• **Tâche 1**
Reformulez sous forme de liste à puces le paragraphe du texte source qui commence par « C'est à Rennes cependant », en conservant ses faits principaux.
• **Tâche 2**
Recopiez fidèlement le passage du texte source allant de « À Rennes mais » jusqu'à « par les récalcitrants. » inclus.
• **Tâche 3**
D'après le texte source, à quelle heure commençait le couvre-feu ?

• **Texte source**
* * * *

Ce mercredi, les Français pouvaient à nouveau regoûter aux plaisirs de manger ou boire dans les bars et restaurants, mais tout cela en terrasse comme c'est également le cas en Belgique. Cependant, l'euphorie s'est vite emparée de certaines personnes qui n'ont plus du tout eu envie de respecter le couvre-feu de... 21h.

À Rennes mais aussi à Paris, Bordeaux ou Marseille, les forces de l'ordre ont parfois évacué elles-mêmes les terrasses, dont certaines étaient encore très animées à 21h.

C'est à Rennes cependant que la situation a été la plus "explosive", comme en témoignent de nombreuses vidéos partagées sur les réseaux sociaux. Les policiers, dont certains ont été la cible de projectiles, ont dû utiliser des gaz lacrymogènes pour disperser des centaines de jeunes qui refusaient de quitter les lieux. Les pompiers ont également dû éteindre un feu de palettes provoqué par les récalcitrants.

* * * *

• **Extraits des lignes**
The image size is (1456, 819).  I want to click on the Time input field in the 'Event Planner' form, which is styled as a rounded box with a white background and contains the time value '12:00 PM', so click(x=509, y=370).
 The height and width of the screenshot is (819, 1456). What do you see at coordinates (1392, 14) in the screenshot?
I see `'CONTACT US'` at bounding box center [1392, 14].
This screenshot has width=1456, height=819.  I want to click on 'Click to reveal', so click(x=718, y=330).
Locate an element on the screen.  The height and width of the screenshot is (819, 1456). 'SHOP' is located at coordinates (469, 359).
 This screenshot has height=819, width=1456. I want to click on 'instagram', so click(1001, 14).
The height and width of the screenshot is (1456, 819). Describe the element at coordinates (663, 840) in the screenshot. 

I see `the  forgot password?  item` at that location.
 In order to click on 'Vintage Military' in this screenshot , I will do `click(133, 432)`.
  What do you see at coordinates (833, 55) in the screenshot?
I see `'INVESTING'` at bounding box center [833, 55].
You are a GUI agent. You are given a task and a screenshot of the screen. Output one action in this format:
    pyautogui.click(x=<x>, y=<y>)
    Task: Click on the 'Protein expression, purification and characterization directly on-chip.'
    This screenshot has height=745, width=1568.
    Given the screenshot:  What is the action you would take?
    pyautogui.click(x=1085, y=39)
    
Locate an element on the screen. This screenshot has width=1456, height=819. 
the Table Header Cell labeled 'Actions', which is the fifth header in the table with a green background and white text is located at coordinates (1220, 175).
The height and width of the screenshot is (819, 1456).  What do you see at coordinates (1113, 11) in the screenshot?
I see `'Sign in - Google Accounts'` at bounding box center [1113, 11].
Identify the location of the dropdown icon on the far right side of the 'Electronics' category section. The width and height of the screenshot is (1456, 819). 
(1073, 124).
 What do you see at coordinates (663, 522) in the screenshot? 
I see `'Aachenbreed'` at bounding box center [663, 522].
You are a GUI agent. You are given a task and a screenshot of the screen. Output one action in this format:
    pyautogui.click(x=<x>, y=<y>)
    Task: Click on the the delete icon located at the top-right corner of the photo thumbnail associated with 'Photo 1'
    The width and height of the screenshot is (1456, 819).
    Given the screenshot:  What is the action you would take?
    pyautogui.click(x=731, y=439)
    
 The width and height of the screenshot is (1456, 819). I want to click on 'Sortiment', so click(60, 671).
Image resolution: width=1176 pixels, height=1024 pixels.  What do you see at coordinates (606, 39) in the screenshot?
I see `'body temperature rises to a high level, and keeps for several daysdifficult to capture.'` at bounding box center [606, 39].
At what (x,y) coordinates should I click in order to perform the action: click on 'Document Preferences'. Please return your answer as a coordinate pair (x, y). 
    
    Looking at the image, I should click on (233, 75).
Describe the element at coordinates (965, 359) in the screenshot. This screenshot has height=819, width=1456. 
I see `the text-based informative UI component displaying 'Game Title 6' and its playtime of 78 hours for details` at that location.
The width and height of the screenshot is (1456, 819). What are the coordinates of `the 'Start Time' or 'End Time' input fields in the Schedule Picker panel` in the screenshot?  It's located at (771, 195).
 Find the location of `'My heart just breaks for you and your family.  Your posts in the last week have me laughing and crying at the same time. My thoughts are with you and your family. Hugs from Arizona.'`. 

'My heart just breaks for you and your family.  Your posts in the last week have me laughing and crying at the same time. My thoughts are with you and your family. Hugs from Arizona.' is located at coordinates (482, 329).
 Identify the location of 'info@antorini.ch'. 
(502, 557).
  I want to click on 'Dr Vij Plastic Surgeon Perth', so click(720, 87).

* * * *

• **Réponse 1**
- Rennes : situation la plus « explosive », selon de nombreuses vidéos partagées sur les réseaux sociaux.
- Policiers : certains ciblés par des projectiles ; recours aux gaz lacrymogènes pour disperser des centaines de jeunes refusant de quitter les lieux.
- Pompiers : extinction d'un feu de palettes provoqué par les récalcitrants.

• **Réponse 2**
À Rennes mais aussi à Paris, Bordeaux ou Marseille, les forces de l'ordre ont parfois évacué elles-mêmes les terrasses, dont certaines étaient encore très animées à 21h.

C'est à Rennes cependant que la situation a été la plus "explosive", comme en témoignent de nombreuses vidéos partagées sur les réseaux sociaux. Les policiers, dont certains ont été la cible de projectiles, ont dû utiliser des gaz lacrymogènes pour disperser des centaines de jeunes qui refusaient de quitter les lieux. Les pompiers ont également dû éteindre un feu de palettes provoqué par les récalcitrants.

• **Réponse 3**
À 21h.